On Mon, 7 Aug 2000, Michael (michka) Kaplan wrote:

> Are you saying that a value made up of twelve 16-byte values that was
> actually six surrogates would be treated as:
>
> a) Six characters with unknown sort characteristics, or
>
> b) Twelve characters, at least six of which would have unknown sort
> characteristics (since the first two bytes of a surrogate would not have a
> defined sort order and the second two byte which might randomly coincide
> with an existing BMP value when treated as a separate Unicode code point.
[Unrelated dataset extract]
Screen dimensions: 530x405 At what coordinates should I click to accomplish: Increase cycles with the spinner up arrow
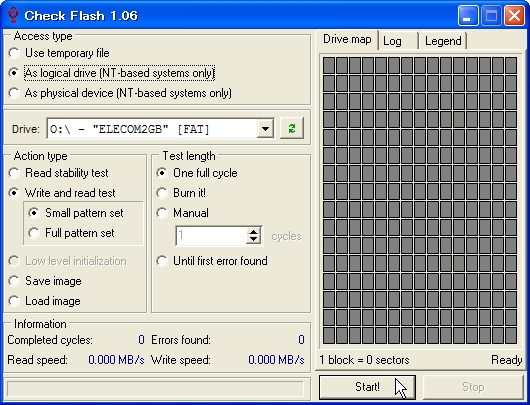(x=254, y=232)
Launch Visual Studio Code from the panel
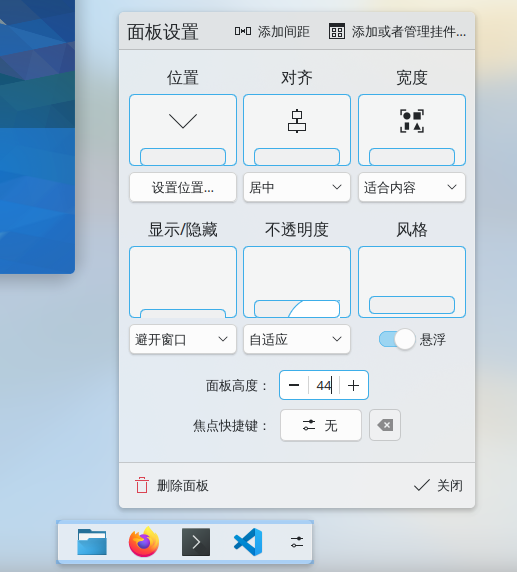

I can't answer the question, but there is an erroneous preconception here.
Neither of the 16-bit units of a surrogate pair can coincide with any
existing BMP value.

> I would call (a) "surrogate aware", and (b) "surrogate safe", where "safe"
> would be defined as "at least the data did not get corrupted!". Obviously it
> is not entirely safe when you are considering collation and intrinsic string
> manipulation issues.

Every surrogate-unaware application is surrogate-safe in your limited
sense, unless it goes to the trouble of weeding out surrogates (which is
pointless). True surrogate-unsafeness appears when you allow things like
inserting characters into a string, in which case it is unsafe to
allow inserting after a high-part surrogate.

-- 
John Cowan                                   cowan@ccil.org
C'est la` pourtant que se livre le sens du dire, de ce que, s'y conjuguant
le nyania qui bruit des sexes en compagnie, il supplee a ce qu'entre eux,
de rapport nyait pas.               -- Jacques Lacan, "L'Etourdit"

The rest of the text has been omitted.